**RECORDS TO PROCESS**
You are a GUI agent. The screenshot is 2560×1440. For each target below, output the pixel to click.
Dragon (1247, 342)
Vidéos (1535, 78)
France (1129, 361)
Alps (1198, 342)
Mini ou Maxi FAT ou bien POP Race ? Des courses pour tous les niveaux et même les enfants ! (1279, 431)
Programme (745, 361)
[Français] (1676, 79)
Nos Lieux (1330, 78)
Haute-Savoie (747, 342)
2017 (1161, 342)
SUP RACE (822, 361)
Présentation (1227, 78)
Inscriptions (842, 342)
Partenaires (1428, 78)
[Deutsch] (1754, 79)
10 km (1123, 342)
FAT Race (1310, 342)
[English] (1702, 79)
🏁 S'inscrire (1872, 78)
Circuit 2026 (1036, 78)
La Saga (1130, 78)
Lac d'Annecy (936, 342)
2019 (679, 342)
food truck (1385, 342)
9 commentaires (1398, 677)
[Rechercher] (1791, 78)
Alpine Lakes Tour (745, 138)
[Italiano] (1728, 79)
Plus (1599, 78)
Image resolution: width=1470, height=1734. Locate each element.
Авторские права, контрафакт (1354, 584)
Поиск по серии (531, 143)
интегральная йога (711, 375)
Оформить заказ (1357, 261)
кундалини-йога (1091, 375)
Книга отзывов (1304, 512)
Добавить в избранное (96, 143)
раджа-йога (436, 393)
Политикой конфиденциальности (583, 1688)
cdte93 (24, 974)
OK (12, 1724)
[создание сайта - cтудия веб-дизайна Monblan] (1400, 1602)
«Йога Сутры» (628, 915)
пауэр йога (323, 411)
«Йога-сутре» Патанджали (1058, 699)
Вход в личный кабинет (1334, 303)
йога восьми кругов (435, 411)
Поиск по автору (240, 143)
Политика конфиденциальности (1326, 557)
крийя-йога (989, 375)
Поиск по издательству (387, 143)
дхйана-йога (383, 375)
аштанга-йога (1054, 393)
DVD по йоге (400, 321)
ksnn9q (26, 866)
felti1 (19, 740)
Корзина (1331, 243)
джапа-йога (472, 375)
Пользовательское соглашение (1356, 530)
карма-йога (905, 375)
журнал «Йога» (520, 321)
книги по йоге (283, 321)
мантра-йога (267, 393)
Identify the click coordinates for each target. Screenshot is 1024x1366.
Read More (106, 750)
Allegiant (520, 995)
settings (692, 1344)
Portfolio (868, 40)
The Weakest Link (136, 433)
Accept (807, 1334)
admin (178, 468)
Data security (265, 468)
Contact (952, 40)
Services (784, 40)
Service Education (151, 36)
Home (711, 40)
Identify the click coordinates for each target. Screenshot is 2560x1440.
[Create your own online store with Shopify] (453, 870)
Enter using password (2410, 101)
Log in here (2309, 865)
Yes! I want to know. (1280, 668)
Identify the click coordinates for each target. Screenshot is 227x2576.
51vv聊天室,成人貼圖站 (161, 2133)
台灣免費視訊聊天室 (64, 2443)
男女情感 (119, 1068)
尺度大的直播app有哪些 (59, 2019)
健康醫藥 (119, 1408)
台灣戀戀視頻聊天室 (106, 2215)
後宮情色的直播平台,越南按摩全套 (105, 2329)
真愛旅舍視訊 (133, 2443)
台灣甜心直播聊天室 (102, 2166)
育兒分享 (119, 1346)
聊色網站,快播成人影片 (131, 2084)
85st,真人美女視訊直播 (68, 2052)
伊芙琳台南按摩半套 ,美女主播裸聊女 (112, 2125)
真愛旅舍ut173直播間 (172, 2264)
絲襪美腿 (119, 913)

**EXERCISE INSTRUCTIONS**
Send back exactly the lines of the listing above starting at the one with "Вход в личный кабинет (1334, 303)" and ending at the one with "Screenshot is 227x2576.", inclusive, and no others.

**OUTPUT FOR THIS TASK**
Вход в личный кабинет (1334, 303)
йога восьми кругов (435, 411)
Поиск по автору (240, 143)
Политика конфиденциальности (1326, 557)
крийя-йога (989, 375)
Поиск по издательству (387, 143)
дхйана-йога (383, 375)
аштанга-йога (1054, 393)
DVD по йоге (400, 321)
ksnn9q (26, 866)
felti1 (19, 740)
Корзина (1331, 243)
джапа-йога (472, 375)
Пользовательское соглашение (1356, 530)
карма-йога (905, 375)
журнал «Йога» (520, 321)
книги по йоге (283, 321)
мантра-йога (267, 393)
Identify the click coordinates for each target. Screenshot is 1024x1366.
Read More (106, 750)
Allegiant (520, 995)
settings (692, 1344)
Portfolio (868, 40)
The Weakest Link (136, 433)
Accept (807, 1334)
admin (178, 468)
Data security (265, 468)
Contact (952, 40)
Services (784, 40)
Service Education (151, 36)
Home (711, 40)
Identify the click coordinates for each target. Screenshot is 2560x1440.
[Create your own online store with Shopify] (453, 870)
Enter using password (2410, 101)
Log in here (2309, 865)
Yes! I want to know. (1280, 668)
Identify the click coordinates for each target. Screenshot is 227x2576.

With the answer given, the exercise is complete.